Our findings showed that the characteristics of the dynamic graph change based on the functional connection of the variable brain together in MS, which is a potentially new indicator for this mental illness. This provides a new framework for evaluating dynamic brain graphs in resting-state fMRI data.

Due to the massive quantity and smallness of the neurons, it is challenging to build a complete brain network at the neural level [32,33]. Functional brain connection networks in fMRI data are often based on connections between large areas of the brain on a macroscopic scale. Defining brain network nodes based on parcellation approaches includes the use of predefined anatomical formats such as automatic anatomical labeling (AAL) [34,35,36], randomly generated templates [37,38], and voxel-based divisions [39,40]. Few measures of the topological characteristics of the brain graph may be modified by [32,33]. Previous studies have estimated the network when using atlas-based areas (ROI) as damaged graph nodes [41,42,43]. Furthermore, ROIs certainly do not respect the functional regions of the human brain or regions that reflect individual differences in subjects. In contrast, ICA provides a data-driven approach to build networks by defining brain components as functionally similar nodes [44,45,46,47]. In accordance with previous studies that also defined network nodes using spatial ICA [28,47,48], in this study, the brain connectivity indicates a modular organization within somatomotor, visual, cognitive control, default mode, and auditory regions, as well as anticorrelation between default mode, visual, and auditory regions.

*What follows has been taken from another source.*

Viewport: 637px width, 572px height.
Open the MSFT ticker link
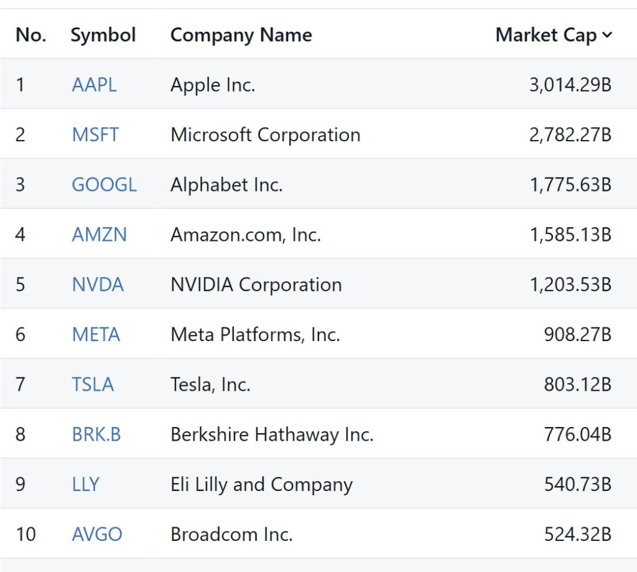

Beyond the static connectivity, we used correlation analysis based on time-sliding windows to obtain dynamic topological criteria of time-varying brain graphs. This is the most common strategy for investigating the brain connectivity dynamics in resting-state fMRI [49,50]. Recent studies used this approach to show dynamics of the brain connectivity. Sakoglou et al. (2010) [51] investigated dynamics of functional network connectivity in schizophrenia. Jones et al. (2012) [52] examined the dynamic connectivity of brain networks in Alzheimer’s disease. Wee et al. (2013) [53] used this approach to detect early mild cognitive impairment (eMCI). However, these studies did not calculate the measurement of the dynamic graph, which numerically analyzes dynamicity function of the whole brain. There are few studies that analyze this type of dynamicity. In comparison with this study, in previous literature, Pearson correlation was used, which is the most classic approach to determine the existence of linear relationships via correlation coefficients, but we used mutual information to test network dependency. We applied a different ICA method that increased accuracy and speed of ICs. We compared both node selection method, atlas-based node selection and data-driven (ICA-based) node selection. Results showed that data-driven node selection was the most accurate method, with more differences between HC and MS. Table 2 shows the significant difference between two groups that was extracted from the proposed ICA. Connectivity of the medial frontal gyrus, superior frontal gyrus and anterior cingulate increased in MS, while the inferior temporal gyrus and superior parietal lobule decreased.